------ LISTED RECORDS ------

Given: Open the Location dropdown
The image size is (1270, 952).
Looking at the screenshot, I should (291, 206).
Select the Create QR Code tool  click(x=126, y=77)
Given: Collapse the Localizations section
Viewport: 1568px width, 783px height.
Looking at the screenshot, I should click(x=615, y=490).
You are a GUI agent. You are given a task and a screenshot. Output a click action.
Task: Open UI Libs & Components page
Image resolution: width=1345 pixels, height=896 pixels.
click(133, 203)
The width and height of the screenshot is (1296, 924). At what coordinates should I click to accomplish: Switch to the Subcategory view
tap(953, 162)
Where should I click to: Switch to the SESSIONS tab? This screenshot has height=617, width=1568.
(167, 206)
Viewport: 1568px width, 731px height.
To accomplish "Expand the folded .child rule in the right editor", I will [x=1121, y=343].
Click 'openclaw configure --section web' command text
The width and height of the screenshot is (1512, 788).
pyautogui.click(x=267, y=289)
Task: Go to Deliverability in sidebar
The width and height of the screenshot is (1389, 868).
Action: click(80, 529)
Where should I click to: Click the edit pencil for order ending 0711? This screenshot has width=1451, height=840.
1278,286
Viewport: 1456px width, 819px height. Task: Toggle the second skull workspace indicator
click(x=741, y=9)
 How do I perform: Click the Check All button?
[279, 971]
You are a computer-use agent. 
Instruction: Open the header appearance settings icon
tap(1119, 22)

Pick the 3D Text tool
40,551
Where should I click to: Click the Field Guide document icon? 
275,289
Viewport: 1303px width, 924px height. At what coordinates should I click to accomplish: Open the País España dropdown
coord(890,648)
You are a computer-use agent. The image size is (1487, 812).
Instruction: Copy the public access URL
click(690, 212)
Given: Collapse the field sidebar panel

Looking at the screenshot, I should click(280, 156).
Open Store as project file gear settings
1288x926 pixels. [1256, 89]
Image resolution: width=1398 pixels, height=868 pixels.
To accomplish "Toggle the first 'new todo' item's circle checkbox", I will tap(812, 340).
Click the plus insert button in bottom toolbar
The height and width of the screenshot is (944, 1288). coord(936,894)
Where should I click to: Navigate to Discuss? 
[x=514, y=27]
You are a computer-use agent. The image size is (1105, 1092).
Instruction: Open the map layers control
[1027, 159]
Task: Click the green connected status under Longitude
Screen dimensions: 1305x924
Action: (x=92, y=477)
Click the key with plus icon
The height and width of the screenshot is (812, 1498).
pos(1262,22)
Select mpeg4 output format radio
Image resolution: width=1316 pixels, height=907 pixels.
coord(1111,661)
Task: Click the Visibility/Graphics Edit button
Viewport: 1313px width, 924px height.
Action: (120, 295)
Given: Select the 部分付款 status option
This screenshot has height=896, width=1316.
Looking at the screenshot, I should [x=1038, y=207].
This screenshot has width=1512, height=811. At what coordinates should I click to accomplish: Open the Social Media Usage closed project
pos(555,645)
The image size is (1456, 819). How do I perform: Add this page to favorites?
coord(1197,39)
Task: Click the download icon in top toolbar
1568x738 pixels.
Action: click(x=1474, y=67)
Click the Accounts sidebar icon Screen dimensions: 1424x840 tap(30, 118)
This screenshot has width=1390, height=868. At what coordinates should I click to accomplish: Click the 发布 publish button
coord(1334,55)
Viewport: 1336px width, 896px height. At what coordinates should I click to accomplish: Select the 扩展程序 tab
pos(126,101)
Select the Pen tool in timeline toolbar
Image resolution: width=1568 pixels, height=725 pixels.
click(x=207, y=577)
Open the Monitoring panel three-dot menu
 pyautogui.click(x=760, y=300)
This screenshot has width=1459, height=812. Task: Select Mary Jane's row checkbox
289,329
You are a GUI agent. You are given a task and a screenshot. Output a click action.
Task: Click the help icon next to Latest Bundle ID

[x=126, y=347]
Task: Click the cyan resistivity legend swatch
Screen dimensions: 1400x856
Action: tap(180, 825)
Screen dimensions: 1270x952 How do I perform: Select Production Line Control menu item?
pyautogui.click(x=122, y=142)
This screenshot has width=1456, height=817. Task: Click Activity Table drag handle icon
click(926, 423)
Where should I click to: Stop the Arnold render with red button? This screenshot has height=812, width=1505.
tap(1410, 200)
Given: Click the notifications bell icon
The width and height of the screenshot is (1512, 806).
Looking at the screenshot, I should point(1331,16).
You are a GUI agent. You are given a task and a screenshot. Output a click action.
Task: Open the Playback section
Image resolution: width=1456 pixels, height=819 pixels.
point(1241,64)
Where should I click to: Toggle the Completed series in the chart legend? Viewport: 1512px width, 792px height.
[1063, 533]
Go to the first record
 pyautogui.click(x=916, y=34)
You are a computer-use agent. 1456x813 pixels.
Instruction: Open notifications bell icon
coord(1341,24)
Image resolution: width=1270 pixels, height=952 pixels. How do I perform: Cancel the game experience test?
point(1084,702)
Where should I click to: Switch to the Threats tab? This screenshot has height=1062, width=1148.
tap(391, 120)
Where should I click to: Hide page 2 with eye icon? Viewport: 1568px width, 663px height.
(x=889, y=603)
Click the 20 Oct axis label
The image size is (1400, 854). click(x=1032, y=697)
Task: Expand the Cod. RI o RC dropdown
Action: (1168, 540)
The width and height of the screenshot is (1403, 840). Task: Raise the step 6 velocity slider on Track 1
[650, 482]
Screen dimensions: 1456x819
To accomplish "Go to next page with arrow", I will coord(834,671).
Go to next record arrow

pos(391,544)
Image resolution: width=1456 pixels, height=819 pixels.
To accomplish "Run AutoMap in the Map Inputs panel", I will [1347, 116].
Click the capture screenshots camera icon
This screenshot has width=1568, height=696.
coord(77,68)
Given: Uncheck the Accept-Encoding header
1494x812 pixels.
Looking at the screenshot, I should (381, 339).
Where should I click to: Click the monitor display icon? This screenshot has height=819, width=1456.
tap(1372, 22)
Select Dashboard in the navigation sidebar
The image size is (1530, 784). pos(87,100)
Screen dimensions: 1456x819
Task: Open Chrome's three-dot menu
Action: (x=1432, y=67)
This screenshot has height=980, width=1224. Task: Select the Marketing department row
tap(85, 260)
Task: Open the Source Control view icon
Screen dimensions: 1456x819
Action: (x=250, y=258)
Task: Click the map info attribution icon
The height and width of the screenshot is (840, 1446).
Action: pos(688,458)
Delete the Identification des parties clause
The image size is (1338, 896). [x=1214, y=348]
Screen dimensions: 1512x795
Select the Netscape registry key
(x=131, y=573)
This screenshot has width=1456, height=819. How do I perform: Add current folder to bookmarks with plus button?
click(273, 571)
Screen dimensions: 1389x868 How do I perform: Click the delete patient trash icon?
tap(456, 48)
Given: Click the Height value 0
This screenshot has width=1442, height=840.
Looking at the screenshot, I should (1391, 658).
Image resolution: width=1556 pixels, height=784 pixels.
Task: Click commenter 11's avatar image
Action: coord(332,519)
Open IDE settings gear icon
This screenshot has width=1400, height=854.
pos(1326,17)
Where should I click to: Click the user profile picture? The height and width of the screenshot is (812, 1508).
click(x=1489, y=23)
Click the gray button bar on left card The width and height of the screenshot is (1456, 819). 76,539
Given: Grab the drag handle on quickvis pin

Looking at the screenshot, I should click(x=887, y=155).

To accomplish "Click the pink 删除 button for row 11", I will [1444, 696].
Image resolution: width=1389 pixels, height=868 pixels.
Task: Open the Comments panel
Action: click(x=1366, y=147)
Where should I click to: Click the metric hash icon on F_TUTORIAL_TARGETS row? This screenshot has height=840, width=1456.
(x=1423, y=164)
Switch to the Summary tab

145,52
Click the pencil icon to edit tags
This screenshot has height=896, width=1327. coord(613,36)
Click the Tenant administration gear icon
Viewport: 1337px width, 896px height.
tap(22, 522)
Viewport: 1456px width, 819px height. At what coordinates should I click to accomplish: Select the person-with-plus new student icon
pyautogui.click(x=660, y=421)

------

WHAT THE TASK REQUIRES -> Each record must be reproduced exactly. Keep every one.

ANSWER SPACE ->
Given: Open the Location dropdown
The image size is (1270, 952).
Looking at the screenshot, I should (291, 206).
Select the Create QR Code tool  click(x=126, y=77)
Given: Collapse the Localizations section
Viewport: 1568px width, 783px height.
Looking at the screenshot, I should click(x=615, y=490).
You are a GUI agent. You are given a task and a screenshot. Output a click action.
Task: Open UI Libs & Components page
Image resolution: width=1345 pixels, height=896 pixels.
click(133, 203)
The width and height of the screenshot is (1296, 924). At what coordinates should I click to accomplish: Switch to the Subcategory view
tap(953, 162)
Where should I click to: Switch to the SESSIONS tab? This screenshot has height=617, width=1568.
(167, 206)
Viewport: 1568px width, 731px height.
To accomplish "Expand the folded .child rule in the right editor", I will [x=1121, y=343].
Click 'openclaw configure --section web' command text
The width and height of the screenshot is (1512, 788).
pyautogui.click(x=267, y=289)
Task: Go to Deliverability in sidebar
The width and height of the screenshot is (1389, 868).
Action: click(80, 529)
Where should I click to: Click the edit pencil for order ending 0711? This screenshot has width=1451, height=840.
1278,286
Viewport: 1456px width, 819px height. Task: Toggle the second skull workspace indicator
click(x=741, y=9)
 How do I perform: Click the Check All button?
[279, 971]
You are a computer-use agent. 
Instruction: Open the header appearance settings icon
tap(1119, 22)

Pick the 3D Text tool
40,551
Where should I click to: Click the Field Guide document icon? 
275,289
Viewport: 1303px width, 924px height. At what coordinates should I click to accomplish: Open the País España dropdown
coord(890,648)
You are a computer-use agent. The image size is (1487, 812).
Instruction: Copy the public access URL
click(690, 212)
Given: Collapse the field sidebar panel

Looking at the screenshot, I should click(280, 156).
Open Store as project file gear settings
1288x926 pixels. [1256, 89]
Image resolution: width=1398 pixels, height=868 pixels.
To accomplish "Toggle the first 'new todo' item's circle checkbox", I will tap(812, 340).
Click the plus insert button in bottom toolbar
The height and width of the screenshot is (944, 1288). coord(936,894)
Where should I click to: Navigate to Discuss? 
[x=514, y=27]
You are a computer-use agent. The image size is (1105, 1092).
Instruction: Open the map layers control
[1027, 159]
Task: Click the green connected status under Longitude
Screen dimensions: 1305x924
Action: (x=92, y=477)
Click the key with plus icon
The height and width of the screenshot is (812, 1498).
pos(1262,22)
Select mpeg4 output format radio
Image resolution: width=1316 pixels, height=907 pixels.
coord(1111,661)
Task: Click the Visibility/Graphics Edit button
Viewport: 1313px width, 924px height.
Action: (120, 295)
Given: Select the 部分付款 status option
This screenshot has height=896, width=1316.
Looking at the screenshot, I should [x=1038, y=207].
This screenshot has width=1512, height=811. At what coordinates should I click to accomplish: Open the Social Media Usage closed project
pos(555,645)
The image size is (1456, 819). How do I perform: Add this page to favorites?
coord(1197,39)
Task: Click the download icon in top toolbar
1568x738 pixels.
Action: click(x=1474, y=67)
Click the Accounts sidebar icon Screen dimensions: 1424x840 tap(30, 118)
This screenshot has width=1390, height=868. At what coordinates should I click to accomplish: Click the 发布 publish button
coord(1334,55)
Viewport: 1336px width, 896px height. At what coordinates should I click to accomplish: Select the 扩展程序 tab
pos(126,101)
Select the Pen tool in timeline toolbar
Image resolution: width=1568 pixels, height=725 pixels.
click(x=207, y=577)
Open the Monitoring panel three-dot menu
 pyautogui.click(x=760, y=300)
This screenshot has width=1459, height=812. Task: Select Mary Jane's row checkbox
289,329
You are a GUI agent. You are given a task and a screenshot. Output a click action.
Task: Click the help icon next to Latest Bundle ID

[x=126, y=347]
Task: Click the cyan resistivity legend swatch
Screen dimensions: 1400x856
Action: tap(180, 825)
Screen dimensions: 1270x952 How do I perform: Select Production Line Control menu item?
pyautogui.click(x=122, y=142)
This screenshot has width=1456, height=817. Task: Click Activity Table drag handle icon
click(926, 423)
Where should I click to: Stop the Arnold render with red button? This screenshot has height=812, width=1505.
tap(1410, 200)
Given: Click the notifications bell icon
The width and height of the screenshot is (1512, 806).
Looking at the screenshot, I should point(1331,16).
You are a GUI agent. You are given a task and a screenshot. Output a click action.
Task: Open the Playback section
Image resolution: width=1456 pixels, height=819 pixels.
point(1241,64)
Where should I click to: Toggle the Completed series in the chart legend? Viewport: 1512px width, 792px height.
[1063, 533]
Go to the first record
 pyautogui.click(x=916, y=34)
You are a computer-use agent. 1456x813 pixels.
Instruction: Open notifications bell icon
coord(1341,24)
Image resolution: width=1270 pixels, height=952 pixels. How do I perform: Cancel the game experience test?
point(1084,702)
Where should I click to: Switch to the Threats tab? This screenshot has height=1062, width=1148.
tap(391, 120)
Where should I click to: Hide page 2 with eye icon? Viewport: 1568px width, 663px height.
(x=889, y=603)
Click the 20 Oct axis label
The image size is (1400, 854). click(x=1032, y=697)
Task: Expand the Cod. RI o RC dropdown
Action: (1168, 540)
The width and height of the screenshot is (1403, 840). Task: Raise the step 6 velocity slider on Track 1
[650, 482]
Screen dimensions: 1456x819
To accomplish "Go to next page with arrow", I will coord(834,671).
Go to next record arrow

pos(391,544)
Image resolution: width=1456 pixels, height=819 pixels.
To accomplish "Run AutoMap in the Map Inputs panel", I will [1347, 116].
Click the capture screenshots camera icon
This screenshot has width=1568, height=696.
coord(77,68)
Given: Uncheck the Accept-Encoding header
1494x812 pixels.
Looking at the screenshot, I should (381, 339).
Where should I click to: Click the monitor display icon? This screenshot has height=819, width=1456.
tap(1372, 22)
Select Dashboard in the navigation sidebar
The image size is (1530, 784). pos(87,100)
Screen dimensions: 1456x819
Task: Open Chrome's three-dot menu
Action: (x=1432, y=67)
This screenshot has height=980, width=1224. Task: Select the Marketing department row
tap(85, 260)
Task: Open the Source Control view icon
Screen dimensions: 1456x819
Action: (x=250, y=258)
Task: Click the map info attribution icon
The height and width of the screenshot is (840, 1446).
Action: pos(688,458)
Delete the Identification des parties clause
The image size is (1338, 896). [x=1214, y=348]
Screen dimensions: 1512x795
Select the Netscape registry key
(x=131, y=573)
This screenshot has width=1456, height=819. How do I perform: Add current folder to bookmarks with plus button?
click(273, 571)
Screen dimensions: 1389x868 How do I perform: Click the delete patient trash icon?
tap(456, 48)
Given: Click the Height value 0
This screenshot has width=1442, height=840.
Looking at the screenshot, I should (1391, 658).
Image resolution: width=1556 pixels, height=784 pixels.
Task: Click commenter 11's avatar image
Action: coord(332,519)
Open IDE settings gear icon
This screenshot has width=1400, height=854.
pos(1326,17)
Where should I click to: Click the user profile picture? The height and width of the screenshot is (812, 1508).
click(x=1489, y=23)
Click the gray button bar on left card The width and height of the screenshot is (1456, 819). 76,539
Given: Grab the drag handle on quickvis pin

Looking at the screenshot, I should click(x=887, y=155).

To accomplish "Click the pink 删除 button for row 11", I will [1444, 696].
Image resolution: width=1389 pixels, height=868 pixels.
Task: Open the Comments panel
Action: click(x=1366, y=147)
Where should I click to: Click the metric hash icon on F_TUTORIAL_TARGETS row? This screenshot has height=840, width=1456.
(x=1423, y=164)
Switch to the Summary tab

145,52
Click the pencil icon to edit tags
This screenshot has height=896, width=1327. coord(613,36)
Click the Tenant administration gear icon
Viewport: 1337px width, 896px height.
tap(22, 522)
Viewport: 1456px width, 819px height. At what coordinates should I click to accomplish: Select the person-with-plus new student icon
pyautogui.click(x=660, y=421)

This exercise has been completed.